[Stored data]
[Start of Attachment]

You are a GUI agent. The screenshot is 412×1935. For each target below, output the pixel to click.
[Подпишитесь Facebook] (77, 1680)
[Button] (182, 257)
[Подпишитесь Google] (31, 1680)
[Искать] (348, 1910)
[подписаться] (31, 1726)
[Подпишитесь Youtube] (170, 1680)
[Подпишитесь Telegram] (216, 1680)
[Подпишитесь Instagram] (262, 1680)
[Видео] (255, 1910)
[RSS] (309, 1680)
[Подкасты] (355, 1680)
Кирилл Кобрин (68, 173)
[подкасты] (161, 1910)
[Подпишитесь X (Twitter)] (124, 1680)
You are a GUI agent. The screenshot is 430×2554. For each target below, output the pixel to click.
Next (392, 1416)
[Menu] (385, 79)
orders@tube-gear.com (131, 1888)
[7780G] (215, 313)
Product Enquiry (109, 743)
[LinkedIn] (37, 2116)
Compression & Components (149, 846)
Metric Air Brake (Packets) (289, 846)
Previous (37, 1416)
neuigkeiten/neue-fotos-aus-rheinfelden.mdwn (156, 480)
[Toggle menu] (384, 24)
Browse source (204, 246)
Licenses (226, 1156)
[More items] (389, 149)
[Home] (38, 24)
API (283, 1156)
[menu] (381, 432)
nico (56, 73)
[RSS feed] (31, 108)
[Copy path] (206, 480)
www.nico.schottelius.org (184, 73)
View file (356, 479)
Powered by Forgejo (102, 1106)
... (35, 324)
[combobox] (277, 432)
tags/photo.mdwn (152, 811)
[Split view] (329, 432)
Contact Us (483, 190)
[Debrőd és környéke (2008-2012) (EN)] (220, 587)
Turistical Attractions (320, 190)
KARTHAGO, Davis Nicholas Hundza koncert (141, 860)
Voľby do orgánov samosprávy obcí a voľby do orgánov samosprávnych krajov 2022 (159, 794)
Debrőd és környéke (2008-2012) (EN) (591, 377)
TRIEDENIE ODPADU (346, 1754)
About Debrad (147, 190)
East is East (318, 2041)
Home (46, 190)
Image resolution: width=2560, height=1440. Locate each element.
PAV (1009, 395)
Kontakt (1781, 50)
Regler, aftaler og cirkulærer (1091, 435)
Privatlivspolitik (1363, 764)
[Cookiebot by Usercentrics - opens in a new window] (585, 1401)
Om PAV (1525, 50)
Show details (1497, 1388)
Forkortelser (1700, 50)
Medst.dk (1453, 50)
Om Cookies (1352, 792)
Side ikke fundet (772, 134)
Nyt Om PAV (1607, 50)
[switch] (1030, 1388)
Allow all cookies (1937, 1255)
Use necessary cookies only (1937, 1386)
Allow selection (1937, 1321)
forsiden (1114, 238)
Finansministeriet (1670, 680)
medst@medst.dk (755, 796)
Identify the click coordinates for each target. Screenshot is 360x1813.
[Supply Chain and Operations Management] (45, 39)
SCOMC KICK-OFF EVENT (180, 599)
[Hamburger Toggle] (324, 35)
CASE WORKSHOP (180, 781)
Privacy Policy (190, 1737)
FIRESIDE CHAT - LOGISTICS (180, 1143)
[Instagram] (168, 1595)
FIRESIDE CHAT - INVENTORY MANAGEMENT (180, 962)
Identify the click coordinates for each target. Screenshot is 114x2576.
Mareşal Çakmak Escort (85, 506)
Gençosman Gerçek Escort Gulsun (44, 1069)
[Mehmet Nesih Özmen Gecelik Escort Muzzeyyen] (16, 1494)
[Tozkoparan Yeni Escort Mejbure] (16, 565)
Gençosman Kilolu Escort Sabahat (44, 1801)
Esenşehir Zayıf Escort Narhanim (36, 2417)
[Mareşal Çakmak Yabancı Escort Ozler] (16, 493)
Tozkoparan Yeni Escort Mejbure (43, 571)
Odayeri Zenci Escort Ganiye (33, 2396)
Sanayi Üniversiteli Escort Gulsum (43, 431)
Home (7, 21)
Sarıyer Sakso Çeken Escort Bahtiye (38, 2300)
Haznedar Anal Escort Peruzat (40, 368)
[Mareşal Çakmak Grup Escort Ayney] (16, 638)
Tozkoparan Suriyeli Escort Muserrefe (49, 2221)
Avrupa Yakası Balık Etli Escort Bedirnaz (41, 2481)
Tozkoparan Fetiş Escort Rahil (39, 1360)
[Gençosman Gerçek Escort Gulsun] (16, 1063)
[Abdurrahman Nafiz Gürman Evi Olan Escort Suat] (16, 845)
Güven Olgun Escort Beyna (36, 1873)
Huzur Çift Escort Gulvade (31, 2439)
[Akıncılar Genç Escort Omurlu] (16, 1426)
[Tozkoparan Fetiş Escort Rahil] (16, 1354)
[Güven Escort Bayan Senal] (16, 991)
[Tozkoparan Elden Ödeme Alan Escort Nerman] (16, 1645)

[End of Attachment]

_Exercise brief_
The reply must present every entry, transcribed with its exact wording.

_Response below_
You are a GUI agent. The screenshot is 412×1935. For each target below, output the pixel to click.
[Подпишитесь Facebook] (77, 1680)
[Button] (182, 257)
[Подпишитесь Google] (31, 1680)
[Искать] (348, 1910)
[подписаться] (31, 1726)
[Подпишитесь Youtube] (170, 1680)
[Подпишитесь Telegram] (216, 1680)
[Подпишитесь Instagram] (262, 1680)
[Видео] (255, 1910)
[RSS] (309, 1680)
[Подкасты] (355, 1680)
Кирилл Кобрин (68, 173)
[подкасты] (161, 1910)
[Подпишитесь X (Twitter)] (124, 1680)
You are a GUI agent. The screenshot is 430×2554. For each target below, output the pixel to click.
Next (392, 1416)
[Menu] (385, 79)
orders@tube-gear.com (131, 1888)
[7780G] (215, 313)
Product Enquiry (109, 743)
[LinkedIn] (37, 2116)
Compression & Components (149, 846)
Metric Air Brake (Packets) (289, 846)
Previous (37, 1416)
neuigkeiten/neue-fotos-aus-rheinfelden.mdwn (156, 480)
[Toggle menu] (384, 24)
Browse source (204, 246)
Licenses (226, 1156)
[More items] (389, 149)
[Home] (38, 24)
API (283, 1156)
[menu] (381, 432)
nico (56, 73)
[RSS feed] (31, 108)
[Copy path] (206, 480)
www.nico.schottelius.org (184, 73)
View file (356, 479)
Powered by Forgejo (102, 1106)
... (35, 324)
[combobox] (277, 432)
tags/photo.mdwn (152, 811)
[Split view] (329, 432)
Contact Us (483, 190)
[Debrőd és környéke (2008-2012) (EN)] (220, 587)
Turistical Attractions (320, 190)
KARTHAGO, Davis Nicholas Hundza koncert (141, 860)
Voľby do orgánov samosprávy obcí a voľby do orgánov samosprávnych krajov 2022 (159, 794)
Debrőd és környéke (2008-2012) (EN) (591, 377)
TRIEDENIE ODPADU (346, 1754)
About Debrad (147, 190)
East is East (318, 2041)
Home (46, 190)
Image resolution: width=2560, height=1440. Locate each element.
PAV (1009, 395)
Kontakt (1781, 50)
Regler, aftaler og cirkulærer (1091, 435)
Privatlivspolitik (1363, 764)
[Cookiebot by Usercentrics - opens in a new window] (585, 1401)
Om PAV (1525, 50)
Show details (1497, 1388)
Forkortelser (1700, 50)
Medst.dk (1453, 50)
Om Cookies (1352, 792)
Side ikke fundet (772, 134)
Nyt Om PAV (1607, 50)
[switch] (1030, 1388)
Allow all cookies (1937, 1255)
Use necessary cookies only (1937, 1386)
Allow selection (1937, 1321)
forsiden (1114, 238)
Finansministeriet (1670, 680)
medst@medst.dk (755, 796)
Identify the click coordinates for each target. Screenshot is 360x1813.
[Supply Chain and Operations Management] (45, 39)
SCOMC KICK-OFF EVENT (180, 599)
[Hamburger Toggle] (324, 35)
CASE WORKSHOP (180, 781)
Privacy Policy (190, 1737)
FIRESIDE CHAT - LOGISTICS (180, 1143)
[Instagram] (168, 1595)
FIRESIDE CHAT - INVENTORY MANAGEMENT (180, 962)
Identify the click coordinates for each target. Screenshot is 114x2576.
Mareşal Çakmak Escort (85, 506)
Gençosman Gerçek Escort Gulsun (44, 1069)
[Mehmet Nesih Özmen Gecelik Escort Muzzeyyen] (16, 1494)
[Tozkoparan Yeni Escort Mejbure] (16, 565)
Gençosman Kilolu Escort Sabahat (44, 1801)
Esenşehir Zayıf Escort Narhanim (36, 2417)
[Mareşal Çakmak Yabancı Escort Ozler] (16, 493)
Tozkoparan Yeni Escort Mejbure (43, 571)
Odayeri Zenci Escort Ganiye (33, 2396)
Sanayi Üniversiteli Escort Gulsum (43, 431)
Home (7, 21)
Sarıyer Sakso Çeken Escort Bahtiye (38, 2300)
Haznedar Anal Escort Peruzat (40, 368)
[Mareşal Çakmak Grup Escort Ayney] (16, 638)
Tozkoparan Suriyeli Escort Muserrefe (49, 2221)
Avrupa Yakası Balık Etli Escort Bedirnaz (41, 2481)
Tozkoparan Fetiş Escort Rahil (39, 1360)
[Gençosman Gerçek Escort Gulsun] (16, 1063)
[Abdurrahman Nafiz Gürman Evi Olan Escort Suat] (16, 845)
Güven Olgun Escort Beyna (36, 1873)
Huzur Çift Escort Gulvade (31, 2439)
[Akıncılar Genç Escort Omurlu] (16, 1426)
[Tozkoparan Fetiş Escort Rahil] (16, 1354)
[Güven Escort Bayan Senal] (16, 991)
[Tozkoparan Elden Ödeme Alan Escort Nerman] (16, 1645)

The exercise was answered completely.